TikTok’s political ads ban has a glaring loophole, report finds

Mozilla’s report says there are ways TikTok’s political ad ban is being exploited.


Andrew Wyrich


Mozilla, the tech company behind the Firefox browser, says it has found numerous instances of political advertising on TikTok from influencers, despite the app saying there is a ban on those ads.

The Mozilla Foundation released a report on Thursday, “Th€se Are Not Po£itical Ad$: How Partisan Influencers Are Evading TikTok’s Weak Political Ad Policies,” that found that despite the popular app saying that it bans political ads, there are loopholes being exploited by groups like Turning Point USA, Prager University, and Today is America.

“Despite public appearances, TikTok is seriously struggling with ad transparency,” Brandi Geurkink, Mozilla’s senior manager of advocacy, said in a statement. “Advertising transparency allows people to see who is paying for influence online—a crucial safeguard against manipulation and disinformation. But TikTok’s inconsistent disclosure practices and lax enforcement—paired with zero ad transparency tools or archives—make the platform vulnerable to abuse by political groups and other malicious actors.”

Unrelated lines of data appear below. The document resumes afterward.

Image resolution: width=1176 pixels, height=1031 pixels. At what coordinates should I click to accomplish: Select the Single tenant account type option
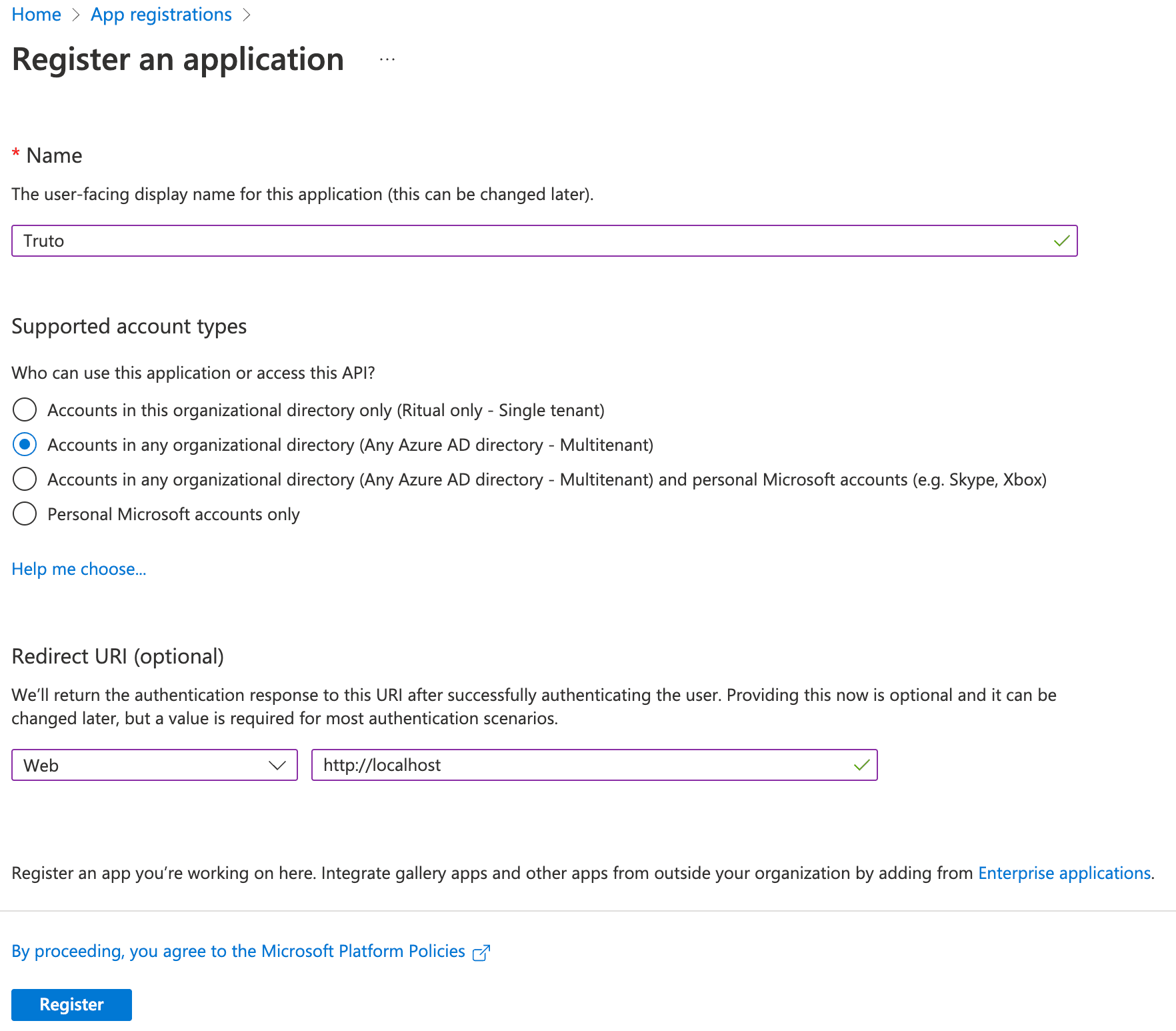click(x=24, y=410)
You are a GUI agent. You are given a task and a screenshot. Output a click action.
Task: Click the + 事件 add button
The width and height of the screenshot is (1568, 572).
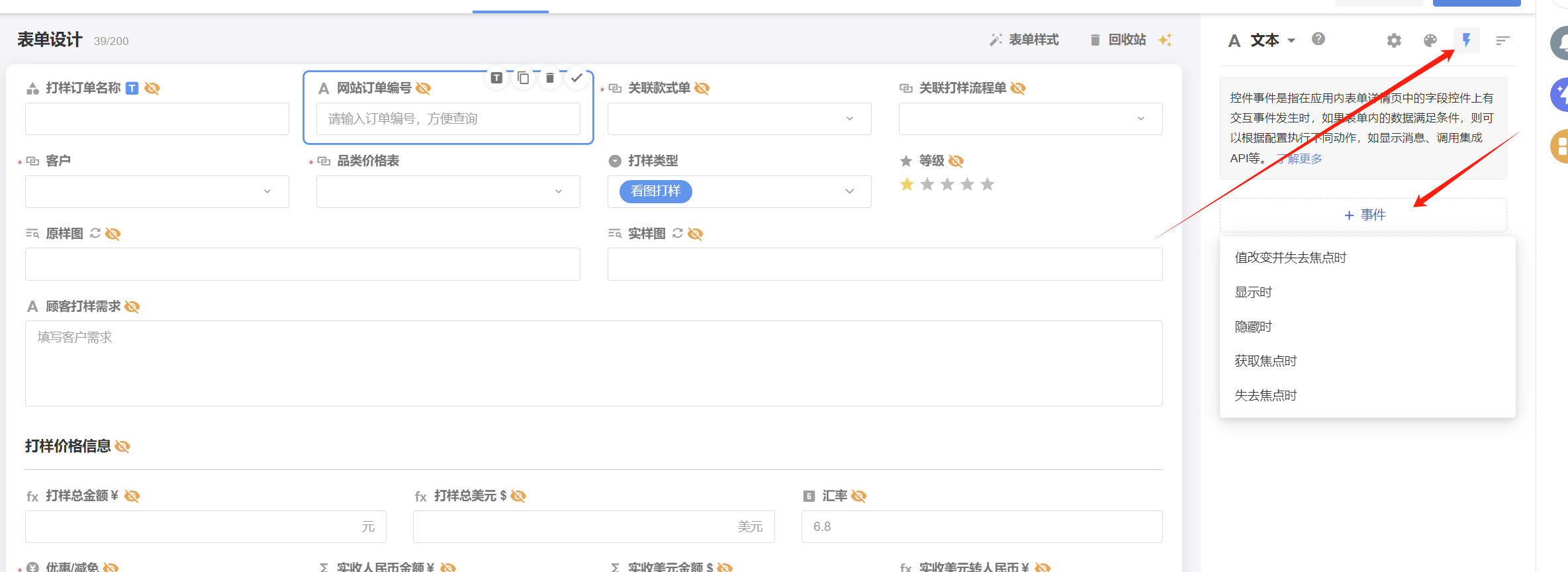pyautogui.click(x=1363, y=215)
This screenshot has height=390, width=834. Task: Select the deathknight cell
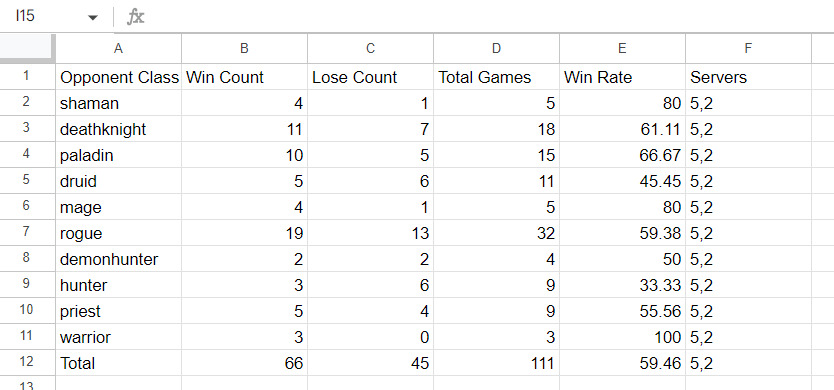119,129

TikTok bans political ads, specifically promotions for candidates; current or former political leader, party, or organization; and content that advocates for or against local, state, or federal issues to influence political decisions.

However, Mozilla said it found that several TikTok influencers disseminated political messages and received payment, the promise of payment from political organizations, or were compensated in another way like being gifted a trip.

The tech company looked at TikTok’s API through an unofficial API wrapper and found that posts with advertiser-funded hashtags had a mark in the metadata reading: “IsAd”=True. However, influencer posts that had a hashtag like #ad or #sponsored did not have the same metadata tag, instead they had: “IsAd”=False.

“This is meaningful because it tells us that paid partnerships don’t seem to be marked as ads by TikTok, which makes them more difficult for the platform to monitor,” Mozilla’s report reads. “Instead, these ads rely on self-disclosure, which, as our research below shows, isn’t very effective.”

In the study, Mozilla flagged several accounts that had “formal ties with organizations like Turning Point USA, Prager University, and Today is America” who posted “political messages without disclosing details of their financial compensation.”

In one example, a TikToker identifies herself as a “political influencer” and details how Turning Point USA flew her to Florida for a summit.

Mozilla also flagged TikTokers who had ties to left-wing organizations, including influencers who were paid by The 99 Problems, a progressive PAC.

“Our research suggests that there is political advertising on TikTok, despite its policies prohibiting this kind of branded content. In practical terms, this means that political advertising on the platform is going unregulated and unmonitored,” the report reads. “And combined with an overall lack of transparency into advertising, there is ample opportunity for political influence to happen under the radar on TikTok.”

Mozilla recommended that TikTok develop self-disclosure methods for creators to disclose their paid partnerships or sponsored content; implement in-ad transparency on the platform; and enforce its policies regarding political ads and make sure their policies are “inclusive of all ways that paid political influence can happen on the platform.”

The report notes that other social media platforms like Instagram and YouTube have mechanisms for creators to tag their post as branded content or whether it includes paid promotions or endorsements.

It also launched a petition where people can urge TikTok to prioritize ad transparency.